What does ‘humanistic’ mean?
Humanistic thought holds that people are active agents in a process of constantly engaging their humanity, instead of passive mechanisms or parts upon which doctors, workplaces, and systems act.
Humanistic thought holds that people cannot be reduced to components, but instead are whole beings, with intrinsic dignity, whose subjective experiences must be valued.
To really understand people, you can’t look at an MRI image. You can’t look at a test score. You can’t refuse to talk about anything except “behavior.” Deep down, we all know that.
To really understand people, you have to grapple with emotions; with love, with desire, with anger, with fear. You have to deal with aspirations: with hope, with ambition, with self-actualization.
To really understand people, you have to look at the systems they participate in, the cultures they come from, and the way their internal worlds connect with the collective structures around them.
What is the humanistic movement?
Throughout the history of ideas, many movements have refused to do this because the human experience is rich and troublesome, messy and complex. They have sought to use methods that offer yes-or-no answers, and in so doing tried to reduce people to charts and binary functions. People are economic actors, or the sum of their political decisions, their faith community, or the neurotransmitters running through their brains – and nothing more.
The humanistic perspective emerged out of a movement to approach people as they truly are, and to try to understand them on their own terms. It asks the big questions – what is the human spirit? What binds us together?
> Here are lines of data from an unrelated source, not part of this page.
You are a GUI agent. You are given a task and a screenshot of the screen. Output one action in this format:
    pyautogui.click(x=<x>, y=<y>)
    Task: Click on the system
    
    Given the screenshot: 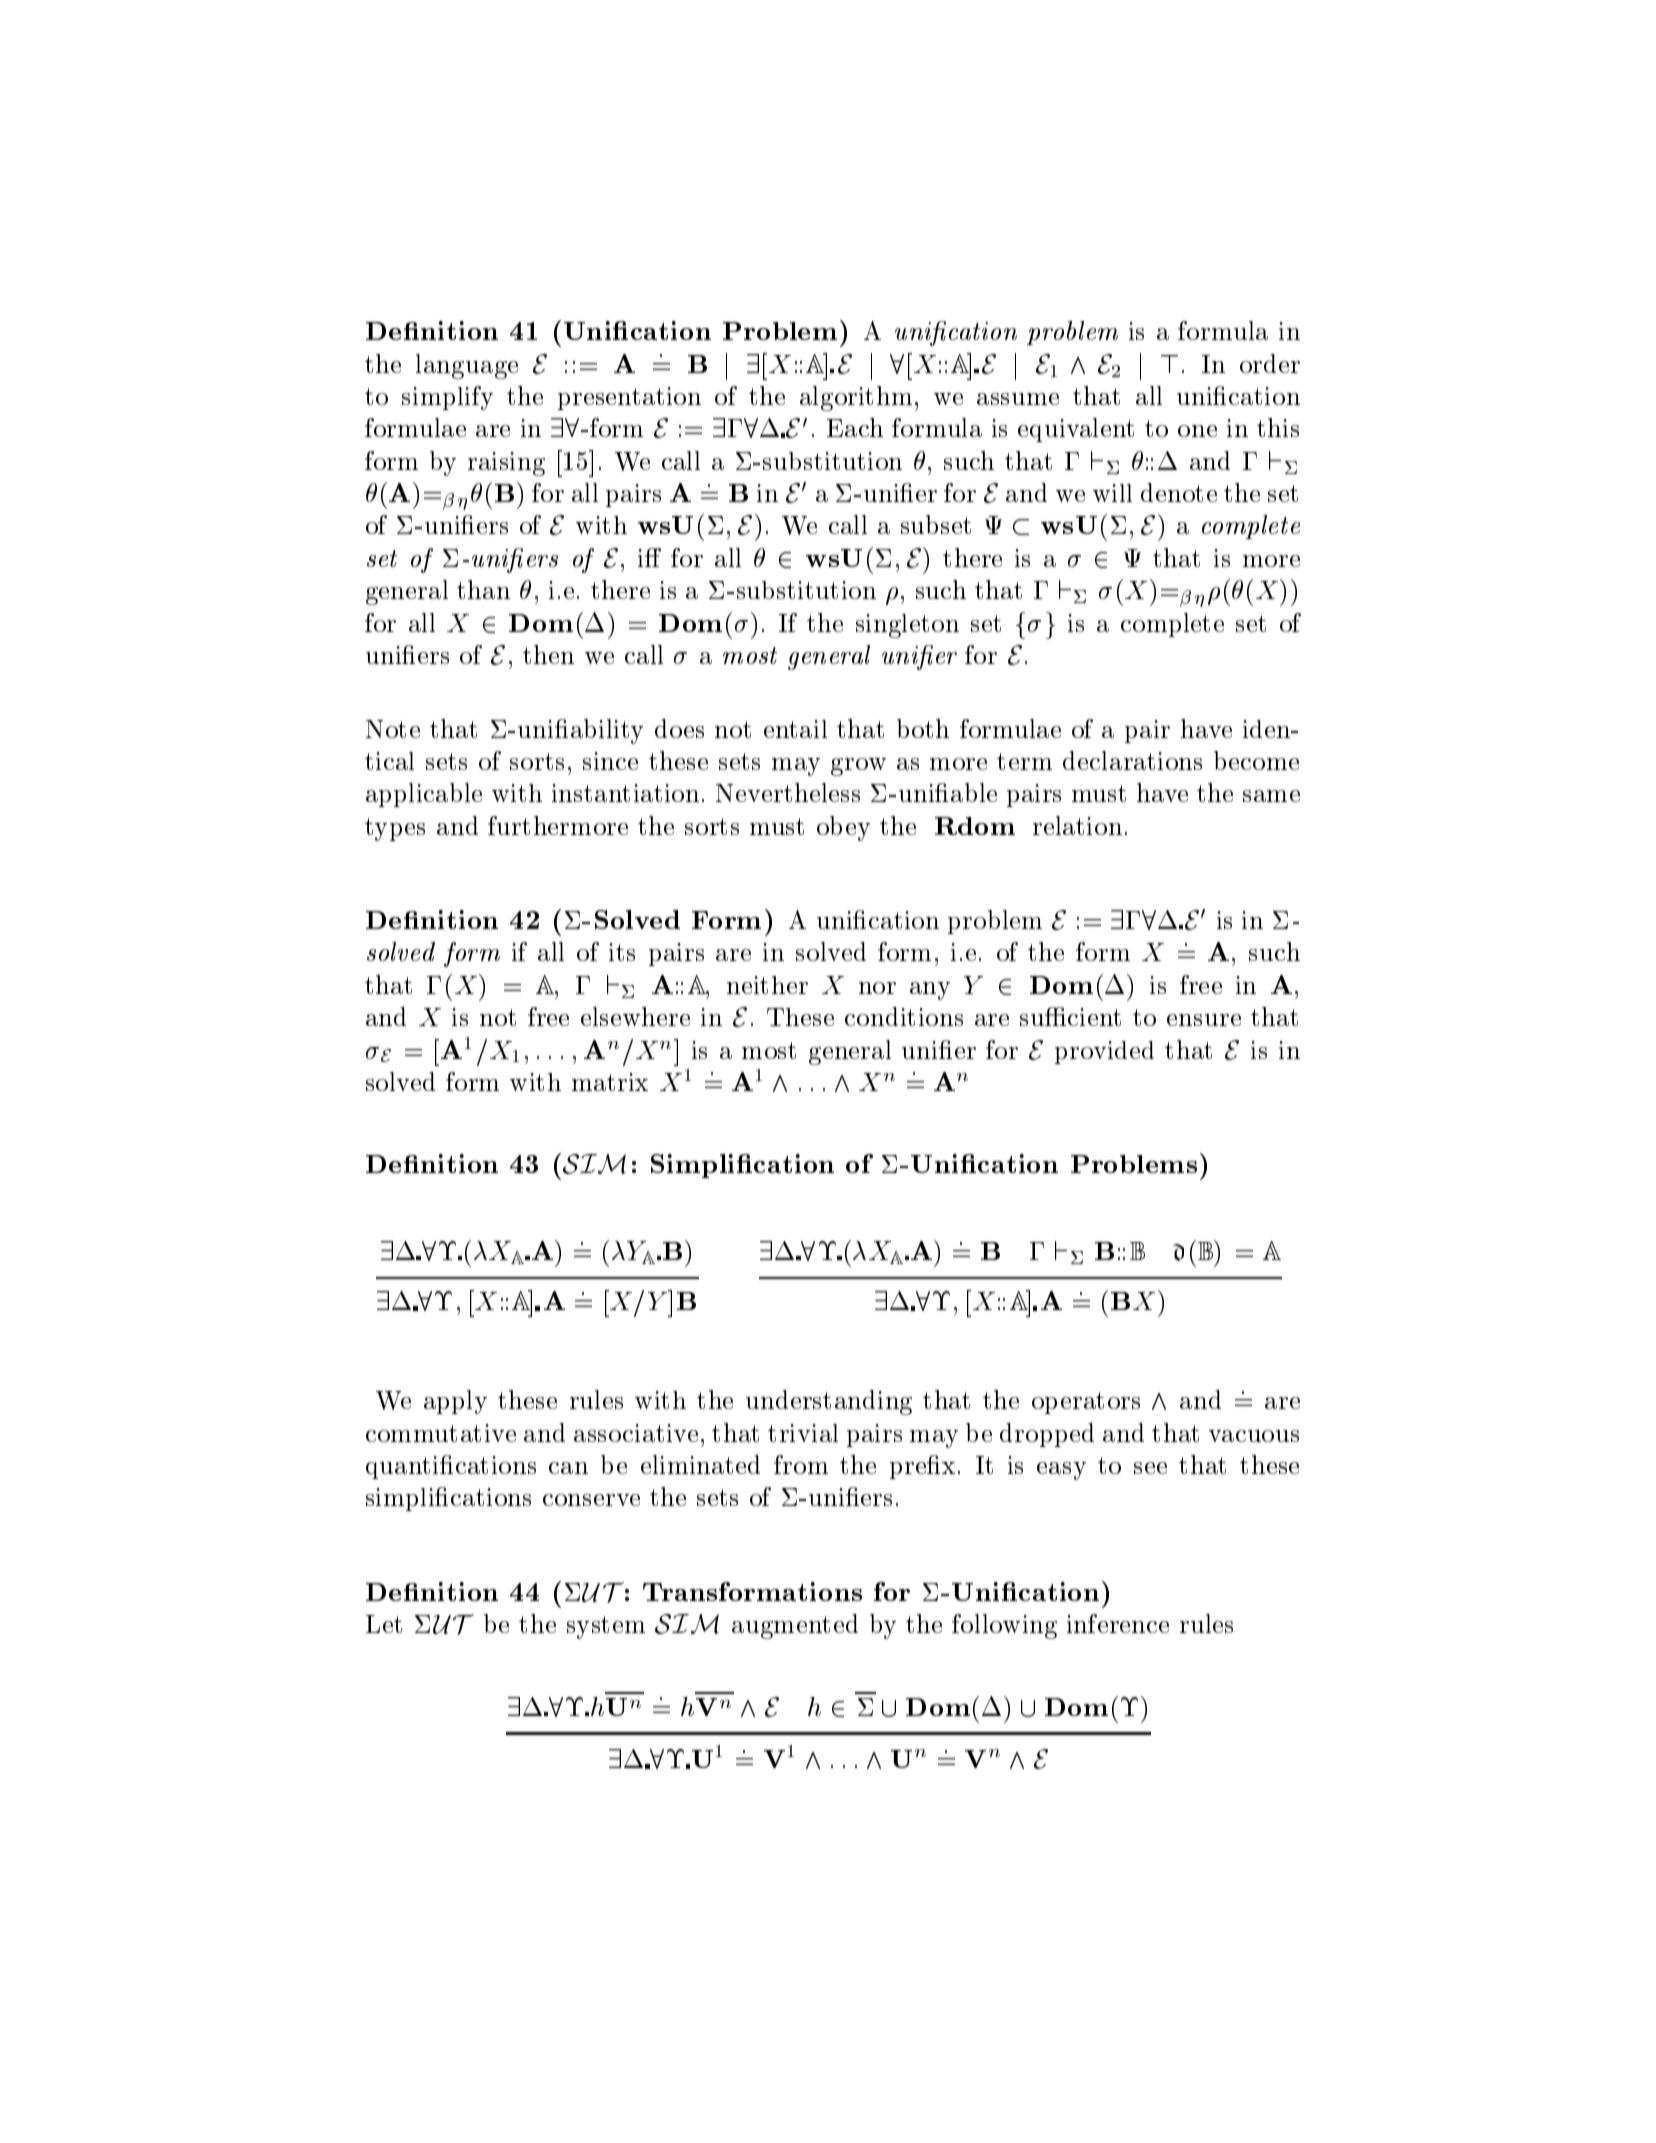 What is the action you would take?
    pyautogui.click(x=606, y=1627)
What does it mean to be alive? – because these are the questions that many people are trying to answer.
What does it mean to be a humanistic university?
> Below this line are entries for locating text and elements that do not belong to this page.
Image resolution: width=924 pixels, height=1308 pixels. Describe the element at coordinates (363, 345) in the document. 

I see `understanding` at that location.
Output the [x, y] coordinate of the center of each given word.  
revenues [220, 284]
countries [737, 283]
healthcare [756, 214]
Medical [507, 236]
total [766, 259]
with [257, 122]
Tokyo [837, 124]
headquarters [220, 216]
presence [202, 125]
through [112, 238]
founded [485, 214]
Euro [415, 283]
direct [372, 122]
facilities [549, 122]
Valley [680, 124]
A humanistic university not only encourages students to ask those questions, in a meaningful way that is relevant to their lives and work, but teaches that way; treating its students as unique individuals with unique talents, passions, and life’s work, rather than as cookie-cutter “customers” to be loaded up with pre-fab knowledge and sent along. A humanistic university empowers students to make choices that are relevant and meaningful, and teaches them how to take their lives and careers to the next level. A humanistic university believes that education and service go hand in hand, and that results can best be measured by the way they improve the lives of real people. It focuses on qualitative research as much as quantitative, on human potential as much as profit, and on spirit as much as mind.
Saybrook is one of the world’s leading centers for scholarship in the humanistic tradition. The Journal of Humanistic Psychology, one of the movement’s leading publication, has always been edited by a Saybrook faculty member.
Today, Saybrook University’s mission, vision, and programs remain grounded in a belief in human potential and the conviction that all human beings are capable of personal growth and achieving higher states of consciousness.